High School Graduation Requirements in Pennsylvania
Pennsylvania has updated its high school graduation requirements and aligned secondary school curriculum to the Common Core Standards that have been adopted by 43 states and the District of Columbia. The new requirements are meant to guarantee that all students who have earned a Pennsylvania high school diploma have the knowledge and skills they need to enroll in college or begin pursuing a career.
Courses and Credits
Pennsylvania requires all high school graduates to have a minimum of 21 credits including 4 credits in English, 3 credits in math, 3 credits in science and 3 credits in social studies. State law also requires students to earn 2 credits in arts and humanities 1 credit in health and physical education and 5 additional credits by taking elective courses such as computer science, business, vocational education or music.

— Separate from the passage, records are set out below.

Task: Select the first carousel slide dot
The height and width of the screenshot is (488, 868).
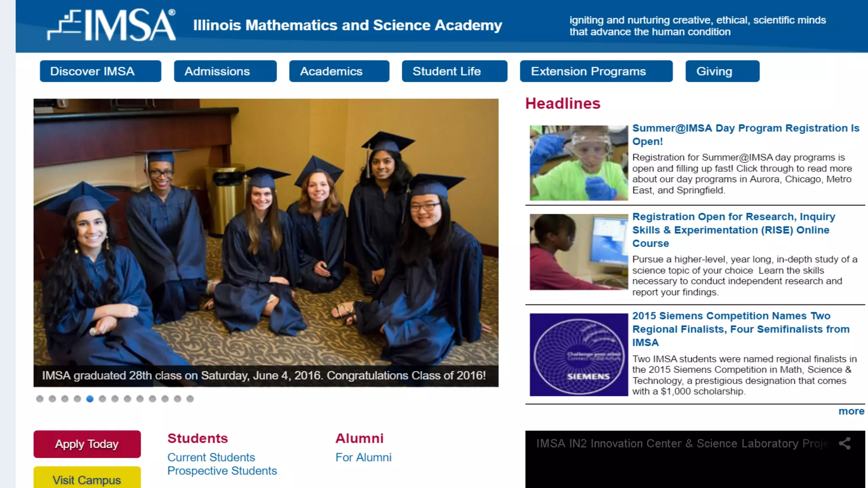Action: point(40,399)
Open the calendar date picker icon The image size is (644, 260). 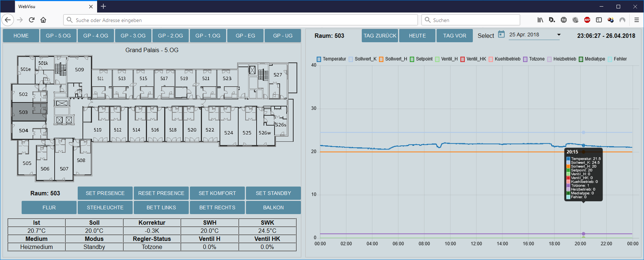[501, 35]
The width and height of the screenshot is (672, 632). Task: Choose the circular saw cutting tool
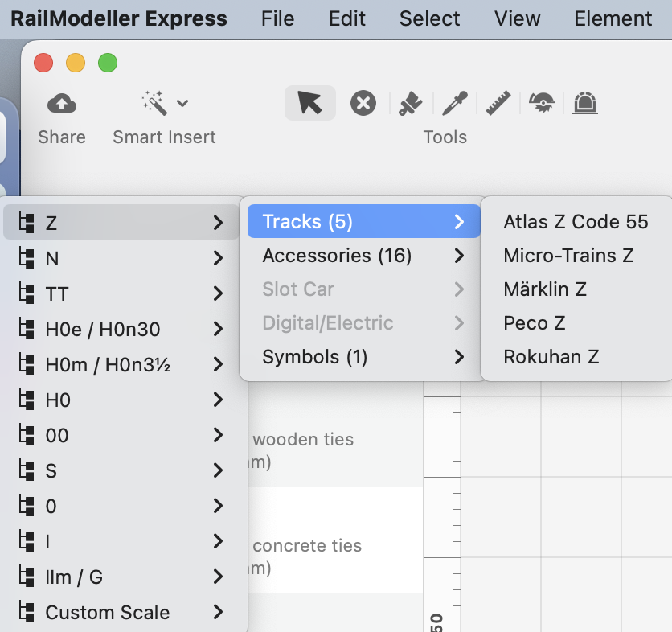point(542,103)
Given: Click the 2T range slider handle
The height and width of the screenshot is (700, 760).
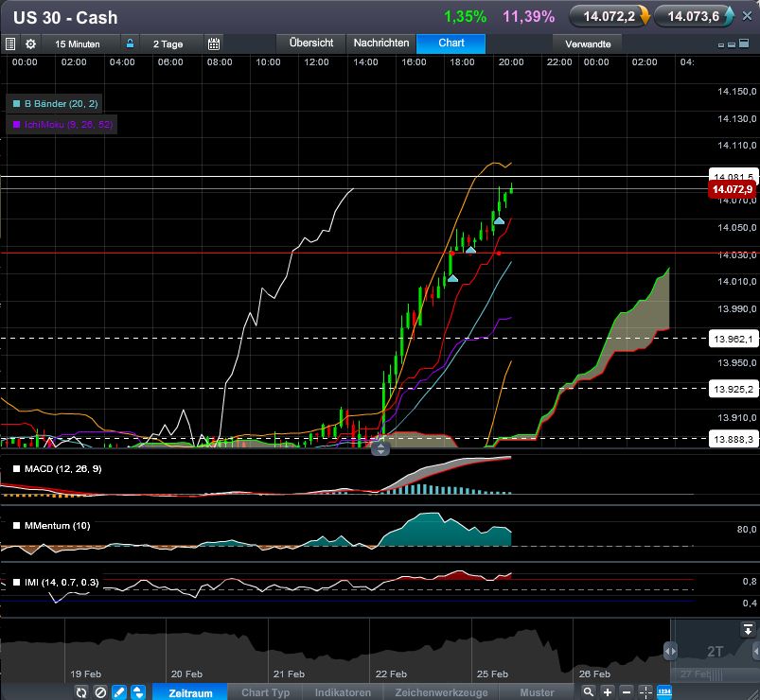Looking at the screenshot, I should pos(670,651).
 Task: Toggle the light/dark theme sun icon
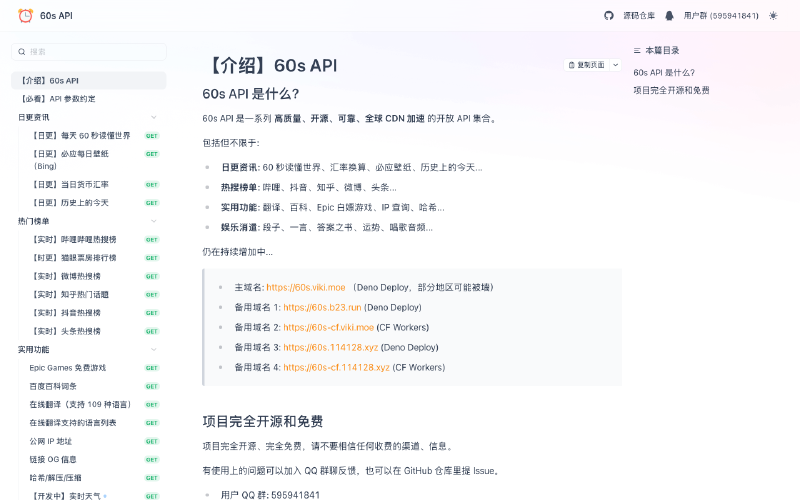tap(773, 16)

However, those are minimum requirements and many school district have set a higher bar for graduates. In addition to the core requirements mandated by the state, the Ferndale Area School District requires students to have 2 credits in a foreign language and a combination of 7 credits in math and science. The Erie and Harrisburg school district require students to take four years of math, and at Richland High School in Johnstown, graduates need 4 credits in social studies and will soon need 5 credits in math.

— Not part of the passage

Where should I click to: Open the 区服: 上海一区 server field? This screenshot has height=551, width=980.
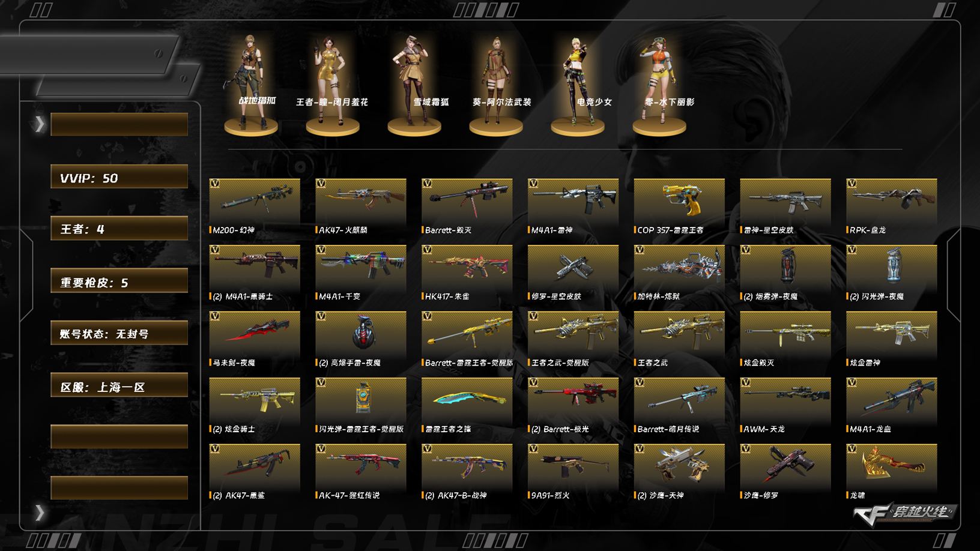coord(119,386)
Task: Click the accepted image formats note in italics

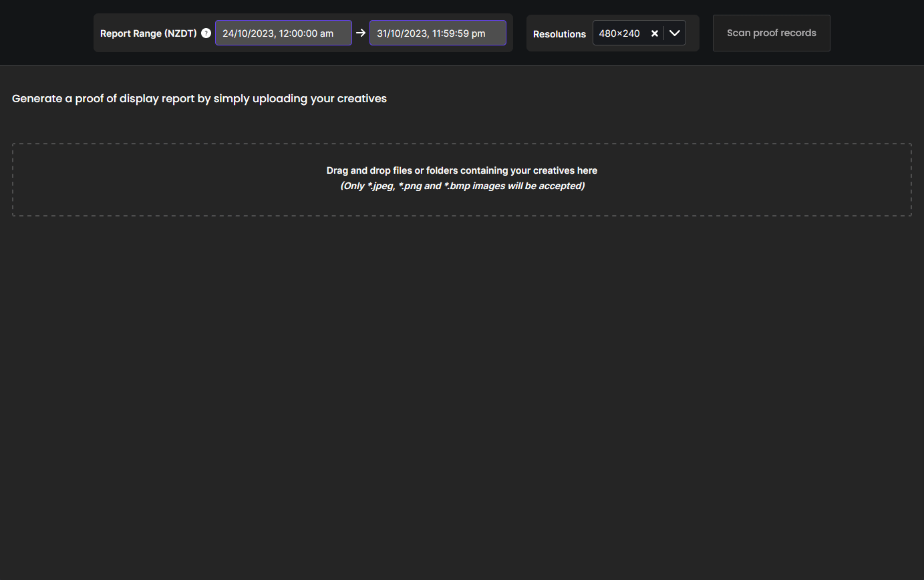Action: pyautogui.click(x=462, y=186)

Beginning in 2017, students will need to pass Keystone Exams, which are state assessment tests, in algebra I, biology and literature in order to graduate. In 2019, the Keystone Exam requirement will include an exam in composition and in 2020, a civics and government exam will be added as a graduation requirement. The exams will be scored on a scale of 1-4, and students must earn a 3 to pass.
Those who fail will have the opportunity to retake an exam twice. Those who fail the second retake will be able to seek alternative options, such as taking AP exams or completing a project that meets the approval of district officials. Some students with disabilities are exempt from taking keystone examinations.

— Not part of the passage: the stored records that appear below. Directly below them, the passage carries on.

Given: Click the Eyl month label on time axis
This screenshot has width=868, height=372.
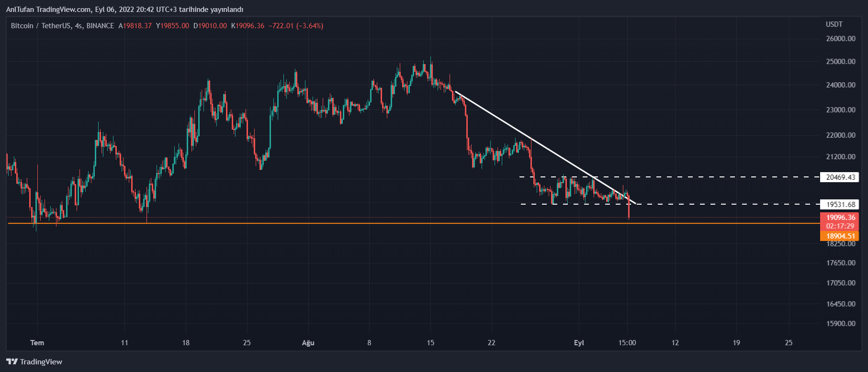Looking at the screenshot, I should point(579,343).
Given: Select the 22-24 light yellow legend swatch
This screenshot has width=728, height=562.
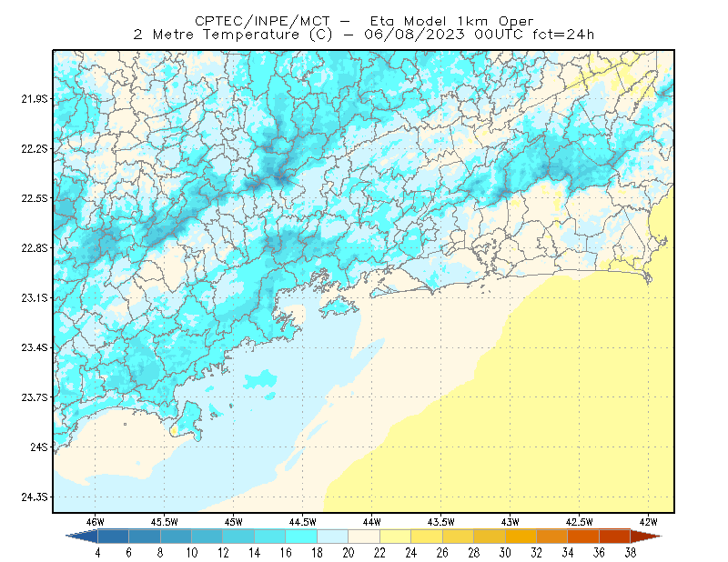Looking at the screenshot, I should (x=395, y=537).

Since 2001, all Pennsylvania students have been required to complete a culminating or senior project by the end of their final year. Students have typically started working on this major research project during their sophomore year and usually collaborate with a mentor from the project's initial development to its completion. The project has served as an opportunity for students to showcase their talents and interests, and demonstrate their abilities go beyond what is taught in a conventional high school curriculum.
However, beginning in 2017, with the start of the Keystone Exam requirements, state law will no longer require a senior project in order for students to earn a Pennsylvania high school diploma.